• **Prompt**:
Copy the listing that follows, line for line, without a single difference.
[Start of section]
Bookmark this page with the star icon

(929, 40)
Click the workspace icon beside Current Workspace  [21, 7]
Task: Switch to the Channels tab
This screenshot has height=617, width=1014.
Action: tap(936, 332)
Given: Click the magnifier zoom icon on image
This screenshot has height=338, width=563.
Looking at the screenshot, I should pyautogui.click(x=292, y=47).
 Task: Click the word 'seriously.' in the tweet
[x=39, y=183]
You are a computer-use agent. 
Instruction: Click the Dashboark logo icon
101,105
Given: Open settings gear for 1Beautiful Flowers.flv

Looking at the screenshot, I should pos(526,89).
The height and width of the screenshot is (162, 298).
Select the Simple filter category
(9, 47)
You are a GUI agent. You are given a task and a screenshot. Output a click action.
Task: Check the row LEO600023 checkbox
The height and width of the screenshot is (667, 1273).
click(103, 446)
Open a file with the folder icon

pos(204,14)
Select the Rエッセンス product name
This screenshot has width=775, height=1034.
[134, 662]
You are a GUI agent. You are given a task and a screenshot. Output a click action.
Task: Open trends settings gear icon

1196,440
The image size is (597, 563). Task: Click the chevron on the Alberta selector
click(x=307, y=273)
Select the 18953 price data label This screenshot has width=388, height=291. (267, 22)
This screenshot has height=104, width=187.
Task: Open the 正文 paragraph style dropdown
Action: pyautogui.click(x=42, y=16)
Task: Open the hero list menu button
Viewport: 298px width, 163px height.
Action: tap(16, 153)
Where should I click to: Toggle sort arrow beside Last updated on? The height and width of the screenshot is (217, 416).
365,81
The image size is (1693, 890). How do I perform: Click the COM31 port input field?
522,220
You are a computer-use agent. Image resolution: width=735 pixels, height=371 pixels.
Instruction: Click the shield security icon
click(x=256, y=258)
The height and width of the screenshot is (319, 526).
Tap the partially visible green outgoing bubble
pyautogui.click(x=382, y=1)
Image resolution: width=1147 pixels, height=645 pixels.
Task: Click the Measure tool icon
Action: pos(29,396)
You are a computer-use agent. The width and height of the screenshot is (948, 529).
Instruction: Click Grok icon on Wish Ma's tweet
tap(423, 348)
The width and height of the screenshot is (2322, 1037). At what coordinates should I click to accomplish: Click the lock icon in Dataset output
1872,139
[End of section]
• **Response below**:
Bookmark this page with the star icon

(929, 40)
Click the workspace icon beside Current Workspace  [21, 7]
Task: Switch to the Channels tab
This screenshot has height=617, width=1014.
Action: tap(936, 332)
Given: Click the magnifier zoom icon on image
This screenshot has height=338, width=563.
Looking at the screenshot, I should pyautogui.click(x=292, y=47).
 Task: Click the word 'seriously.' in the tweet
[x=39, y=183]
You are a computer-use agent. 
Instruction: Click the Dashboark logo icon
101,105
Given: Open settings gear for 1Beautiful Flowers.flv

Looking at the screenshot, I should pos(526,89).
The height and width of the screenshot is (162, 298).
Select the Simple filter category
(9, 47)
You are a GUI agent. You are given a task and a screenshot. Output a click action.
Task: Check the row LEO600023 checkbox
The height and width of the screenshot is (667, 1273).
click(103, 446)
Open a file with the folder icon

pos(204,14)
Select the Rエッセンス product name
This screenshot has width=775, height=1034.
[134, 662]
You are a GUI agent. You are given a task and a screenshot. Output a click action.
Task: Open trends settings gear icon

1196,440
The image size is (597, 563). Task: Click the chevron on the Alberta selector
click(x=307, y=273)
Select the 18953 price data label This screenshot has width=388, height=291. (267, 22)
This screenshot has height=104, width=187.
Task: Open the 正文 paragraph style dropdown
Action: pyautogui.click(x=42, y=16)
Task: Open the hero list menu button
Viewport: 298px width, 163px height.
Action: tap(16, 153)
Where should I click to: Toggle sort arrow beside Last updated on? The height and width of the screenshot is (217, 416).
365,81
The image size is (1693, 890). How do I perform: Click the COM31 port input field?
522,220
You are a computer-use agent. Image resolution: width=735 pixels, height=371 pixels.
Instruction: Click the shield security icon
click(x=256, y=258)
The height and width of the screenshot is (319, 526).
Tap the partially visible green outgoing bubble
pyautogui.click(x=382, y=1)
Image resolution: width=1147 pixels, height=645 pixels.
Task: Click the Measure tool icon
Action: pos(29,396)
You are a computer-use agent. The width and height of the screenshot is (948, 529).
Instruction: Click Grok icon on Wish Ma's tweet
tap(423, 348)
The width and height of the screenshot is (2322, 1037). At what coordinates should I click to accomplish: Click the lock icon in Dataset output
1872,139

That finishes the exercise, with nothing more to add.